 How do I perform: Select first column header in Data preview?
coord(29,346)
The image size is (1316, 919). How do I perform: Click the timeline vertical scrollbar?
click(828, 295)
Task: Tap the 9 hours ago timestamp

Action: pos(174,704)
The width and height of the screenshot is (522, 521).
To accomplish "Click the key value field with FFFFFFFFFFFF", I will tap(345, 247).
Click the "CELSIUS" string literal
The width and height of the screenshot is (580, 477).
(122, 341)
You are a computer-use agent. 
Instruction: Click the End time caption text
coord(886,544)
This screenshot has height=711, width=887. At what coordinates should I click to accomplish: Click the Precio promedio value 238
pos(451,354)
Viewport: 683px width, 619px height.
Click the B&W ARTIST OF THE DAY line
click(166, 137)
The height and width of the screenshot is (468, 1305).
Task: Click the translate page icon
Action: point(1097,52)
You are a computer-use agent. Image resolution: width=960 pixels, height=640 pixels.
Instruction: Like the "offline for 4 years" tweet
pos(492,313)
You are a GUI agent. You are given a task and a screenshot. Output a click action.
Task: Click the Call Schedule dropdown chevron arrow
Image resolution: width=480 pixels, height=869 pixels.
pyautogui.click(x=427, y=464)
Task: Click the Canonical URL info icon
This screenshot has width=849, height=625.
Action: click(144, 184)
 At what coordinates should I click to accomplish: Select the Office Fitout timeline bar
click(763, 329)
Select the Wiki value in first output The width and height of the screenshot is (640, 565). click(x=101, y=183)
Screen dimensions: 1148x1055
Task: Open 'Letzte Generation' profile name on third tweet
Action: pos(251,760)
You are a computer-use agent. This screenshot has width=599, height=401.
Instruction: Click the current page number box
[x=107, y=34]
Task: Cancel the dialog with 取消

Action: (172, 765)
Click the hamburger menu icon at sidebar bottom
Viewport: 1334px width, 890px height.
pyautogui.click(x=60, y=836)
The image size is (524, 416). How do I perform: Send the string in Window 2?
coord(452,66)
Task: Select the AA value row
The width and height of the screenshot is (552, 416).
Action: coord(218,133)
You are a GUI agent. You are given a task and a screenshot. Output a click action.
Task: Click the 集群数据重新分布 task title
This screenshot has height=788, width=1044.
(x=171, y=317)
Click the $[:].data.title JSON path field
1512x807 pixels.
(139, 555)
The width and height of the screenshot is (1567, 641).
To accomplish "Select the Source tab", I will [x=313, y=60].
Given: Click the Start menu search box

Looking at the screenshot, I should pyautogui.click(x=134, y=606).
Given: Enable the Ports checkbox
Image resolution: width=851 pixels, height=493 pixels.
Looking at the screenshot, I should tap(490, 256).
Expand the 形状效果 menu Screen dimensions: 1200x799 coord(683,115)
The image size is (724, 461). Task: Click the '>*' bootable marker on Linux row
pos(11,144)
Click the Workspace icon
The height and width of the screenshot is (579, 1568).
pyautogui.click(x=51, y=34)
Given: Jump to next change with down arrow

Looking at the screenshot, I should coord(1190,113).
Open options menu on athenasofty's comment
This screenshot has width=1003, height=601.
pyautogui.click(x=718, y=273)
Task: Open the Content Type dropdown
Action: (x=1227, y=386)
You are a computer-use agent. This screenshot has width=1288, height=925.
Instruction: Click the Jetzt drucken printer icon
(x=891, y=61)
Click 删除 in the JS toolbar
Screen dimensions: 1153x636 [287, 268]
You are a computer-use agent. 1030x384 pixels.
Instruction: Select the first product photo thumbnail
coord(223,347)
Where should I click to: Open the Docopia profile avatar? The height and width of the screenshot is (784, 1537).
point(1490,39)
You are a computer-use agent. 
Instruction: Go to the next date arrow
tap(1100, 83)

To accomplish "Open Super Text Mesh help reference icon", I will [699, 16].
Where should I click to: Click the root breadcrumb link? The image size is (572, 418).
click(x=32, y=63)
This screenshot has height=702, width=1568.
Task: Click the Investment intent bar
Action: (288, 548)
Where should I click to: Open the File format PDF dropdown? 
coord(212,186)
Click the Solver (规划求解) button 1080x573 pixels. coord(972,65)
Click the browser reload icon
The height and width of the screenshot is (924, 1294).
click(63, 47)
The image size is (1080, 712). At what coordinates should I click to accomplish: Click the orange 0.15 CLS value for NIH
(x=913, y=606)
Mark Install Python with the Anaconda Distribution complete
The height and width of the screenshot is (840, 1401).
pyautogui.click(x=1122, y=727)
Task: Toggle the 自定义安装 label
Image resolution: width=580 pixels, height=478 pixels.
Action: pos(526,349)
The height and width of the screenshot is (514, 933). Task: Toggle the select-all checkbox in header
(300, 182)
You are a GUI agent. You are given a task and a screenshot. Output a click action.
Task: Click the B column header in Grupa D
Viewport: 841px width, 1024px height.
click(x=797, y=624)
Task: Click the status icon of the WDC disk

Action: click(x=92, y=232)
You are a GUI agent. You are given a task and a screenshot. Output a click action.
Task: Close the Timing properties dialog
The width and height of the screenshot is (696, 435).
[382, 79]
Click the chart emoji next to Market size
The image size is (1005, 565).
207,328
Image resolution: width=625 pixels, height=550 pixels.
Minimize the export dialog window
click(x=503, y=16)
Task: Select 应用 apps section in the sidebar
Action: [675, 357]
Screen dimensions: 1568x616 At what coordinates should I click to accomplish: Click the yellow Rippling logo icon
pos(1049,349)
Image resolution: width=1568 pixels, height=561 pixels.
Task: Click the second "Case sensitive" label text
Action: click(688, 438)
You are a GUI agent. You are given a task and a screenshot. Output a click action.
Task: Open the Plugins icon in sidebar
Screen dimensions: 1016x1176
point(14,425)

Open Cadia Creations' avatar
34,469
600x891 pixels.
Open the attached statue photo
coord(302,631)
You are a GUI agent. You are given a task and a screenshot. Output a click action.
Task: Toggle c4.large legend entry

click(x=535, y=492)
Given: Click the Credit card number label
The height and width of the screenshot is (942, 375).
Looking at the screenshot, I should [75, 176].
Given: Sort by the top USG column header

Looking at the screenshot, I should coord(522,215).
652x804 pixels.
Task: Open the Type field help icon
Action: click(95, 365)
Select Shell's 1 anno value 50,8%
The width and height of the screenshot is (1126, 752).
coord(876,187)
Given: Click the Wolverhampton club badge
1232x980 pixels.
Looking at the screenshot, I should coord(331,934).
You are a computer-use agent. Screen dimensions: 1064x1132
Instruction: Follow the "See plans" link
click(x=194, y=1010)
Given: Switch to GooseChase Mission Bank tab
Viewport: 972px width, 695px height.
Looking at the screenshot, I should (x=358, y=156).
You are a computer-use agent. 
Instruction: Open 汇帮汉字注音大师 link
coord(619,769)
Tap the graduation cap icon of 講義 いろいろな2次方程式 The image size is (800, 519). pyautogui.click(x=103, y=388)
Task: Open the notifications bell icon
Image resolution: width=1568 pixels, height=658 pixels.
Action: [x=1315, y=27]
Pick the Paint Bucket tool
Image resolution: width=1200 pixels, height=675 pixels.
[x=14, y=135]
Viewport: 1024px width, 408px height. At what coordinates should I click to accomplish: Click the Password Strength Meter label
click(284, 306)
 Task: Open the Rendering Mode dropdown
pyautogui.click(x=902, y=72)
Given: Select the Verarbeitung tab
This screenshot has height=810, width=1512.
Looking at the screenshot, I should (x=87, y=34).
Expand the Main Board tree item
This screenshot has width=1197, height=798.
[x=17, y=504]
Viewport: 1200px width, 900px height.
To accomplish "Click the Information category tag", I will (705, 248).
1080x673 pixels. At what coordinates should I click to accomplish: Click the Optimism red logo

———

_What to work on_:
When the word "computer" shows up in a line of the entries, report that line.

_Final answer_:
You are a computer-use agent. 
You are a computer-use agent. Image resolution: width=960 pixels, height=640 pixels.
You are a computer-use agent. This screenshot has width=599, height=401.
You are a computer-use agent. This screenshot has width=1288, height=925.
You are a computer-use agent. 1030x384 pixels.
You are a computer-use agent. 
You are a computer-use agent. Screen dimensions: 1064x1132
You are a computer-use agent. 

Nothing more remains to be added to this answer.